Among diarists, none is more famous – or notorious – than Samuel Pepys, who used to carry what he called a “table-book.” This wasn’t a list of his favorite restaurants or recipes, but rather a small volume of specially treated paper that could be written on and then erased with a wet sponge. Knowing this, Allen adds, helps us understand more precisely what Hamlet is referring to when he soliloquizes after seeing his father’s ghost, “Yea, from the table of my memory/ I’ll wipe away all trivial fond records.”
In one particularly dramatic chapter – “A tale of two notebooks” – we learn that Nicolas Fouquet, superintendent of finances for Louis XIV, kept what he called cassettes – that is, secret record books containing letters and accounts of the corruption, fraud and blackmail he used to maintain his power and increase his wealth. When his enemy, Jean-Baptiste Colbert, minister of war, discovered these “cassettes,” they destroyed Fouquet’s career and nearly cost him his life. Colbert, in his turn, soon modernized France through his adoption of account books, careful tax records and elaborate filing systems.

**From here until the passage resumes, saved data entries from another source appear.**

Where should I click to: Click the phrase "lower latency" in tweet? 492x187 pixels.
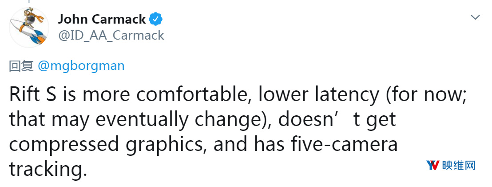(318, 95)
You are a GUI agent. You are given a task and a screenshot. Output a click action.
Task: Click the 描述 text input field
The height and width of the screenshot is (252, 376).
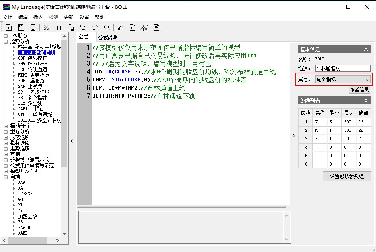342,68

Again and again, Allen reminds us of how essential notebooks were to the achievements of widely diverse thinkers, including the humanist Erasmus, the scientist Charles Darwin and that ingenious detective novelist, Agatha Christie. He discusses ship’s logs, musical composition books, double-entry bookkeeping (the achievement of Luca Pacioli, a close friend of Leonardo’s), naturalist’s notebooks, journaling, expressive writing, Sen. Bob Graham’s obsessive note-taking and the academic study of “egodocuments,” an umbrella term for journals, memoirs and other forms of autobiographical writing. He tells us that Virginia Woolf read at least 66 published diaries and recalls Mae West’s cynical but still useful advice: “Keep a diary, and someday it’ll keep you.”

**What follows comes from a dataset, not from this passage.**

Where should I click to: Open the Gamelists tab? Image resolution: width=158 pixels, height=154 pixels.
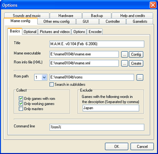pos(140,21)
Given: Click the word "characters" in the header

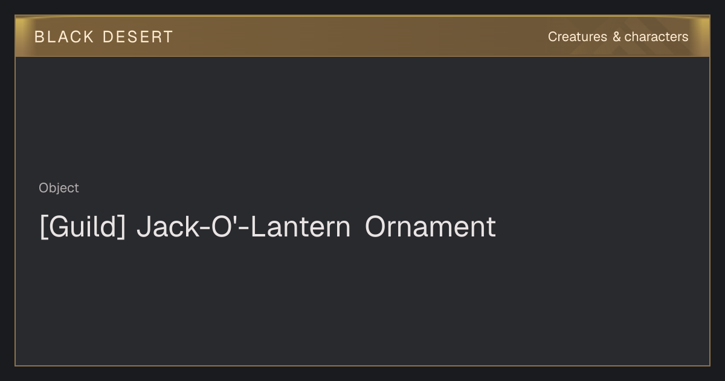Looking at the screenshot, I should [657, 37].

Like the many examples it covers, Allen’s history of the notebook both instructs and entertains. Most chapters draw on interviews with contemporary researchers, and there is a simple but useful bibliography. What’s more, in his final pages Allen emphasizes that the allure of the blank page continues even in our digital age: Only by writing or sketching on paper can one establish that almost mystical connection of what the Arts and Crafts movement called “head, heart and hand.” One might wish that Allen had paid some attention to developments in Asia and Africa, even if this would have made a long book even longer. That said, he does leave us with a wise Arabic maxim, which translated into English reads, “Whoever has no notebook in their sleeve will not establish wisdom in their heart.”
Michael Dirda is a Pulitzer Prize-winning columnist for The Washington Post Book World and author of the memoir “An Open Book,” the Edgar Award-winning critical study “On Conan Doyle,” and five collections of essays.